Población de Campos is a municipality in the province of Palencia, Castile and León, Spain. According to the 2004 census (INE), the municipality has a population of 179 inhabitants.

== History ==
Since the mid-12th century, Poblacion de Campos was lordship by the Order of St. John of Jerusalem or Knights of Rhodes and Malta. The historical evidence indicates that Alfonso VII granted this privilege to this Order in Salamanca on June 24 of the year 1140. The lordship and jurisdiction of the cross was established shortly after.

Poblacion de Campos likely originated in the 9th century, but likely it was preceded by a Roman villa settlement as suggested by the Loncejares excavations. Its geographical location in a high and the name of "Castle" to one of its neighborhoods suggest that Poblacion de Campos had in the past walls and likely a castle. Since the 10th century Poblacion de Campos is part of the Christian pilgrim way "Camino de Santiago", the Way of St. James, to Santiago as attested by its French street.
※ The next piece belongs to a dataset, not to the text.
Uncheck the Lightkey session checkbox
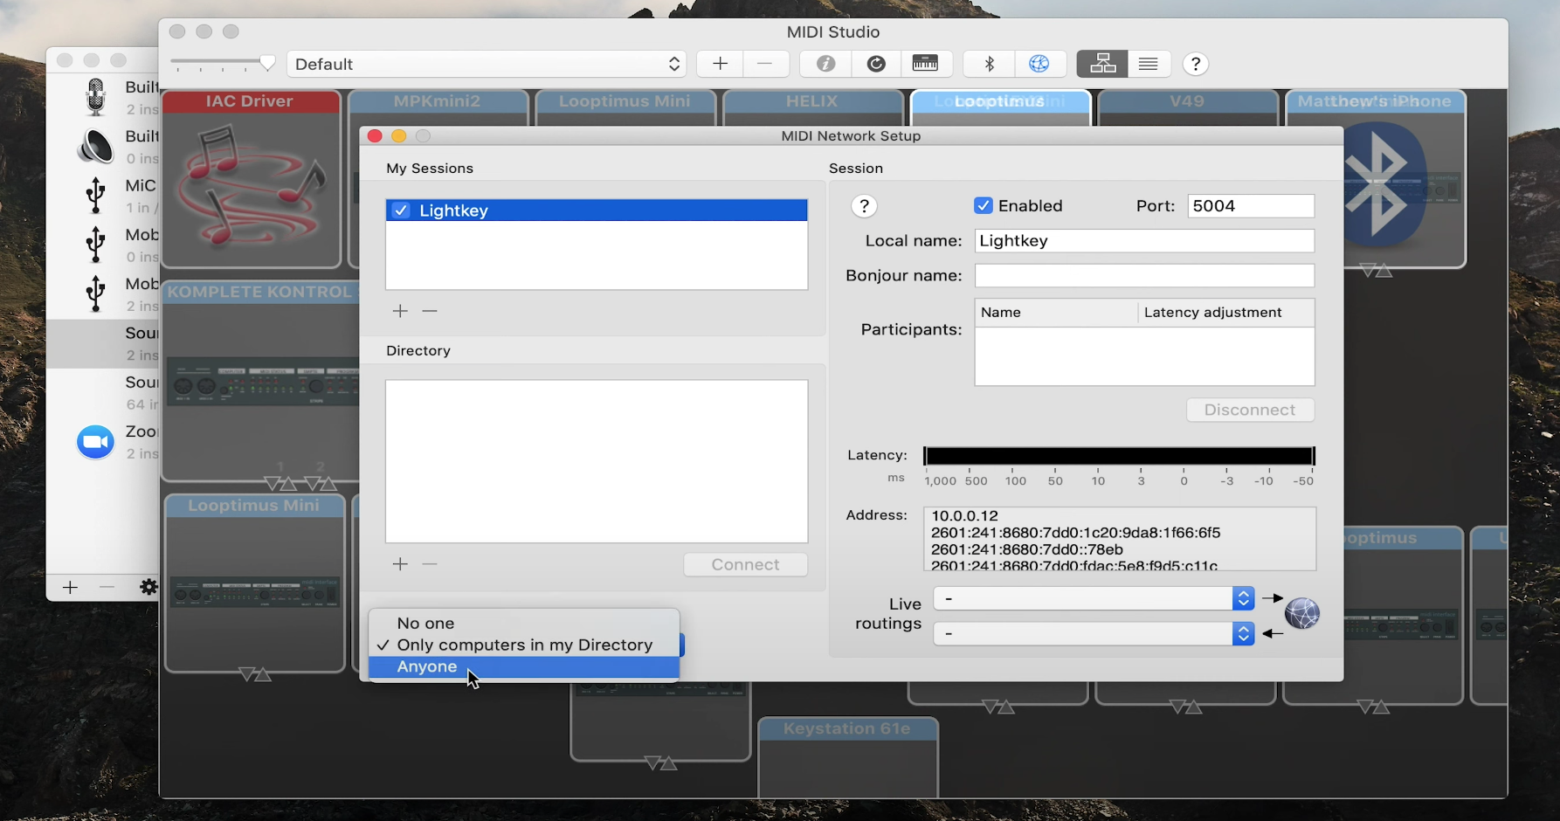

At the time of apogee of the "Camino de Santiago", Poblacion de Campos had two renowned hospitals, Our Lady of Mercy and the San Miguel Hospital.

At the end of the 16th century, Poblacion's population had 154 neighbors, which felt to 106 in 1751 while in 1900, 1930 and 1960 had 861, 735, and 500, respectively. The population living in this village in 2009 is under 200, at the levels of the 16th century.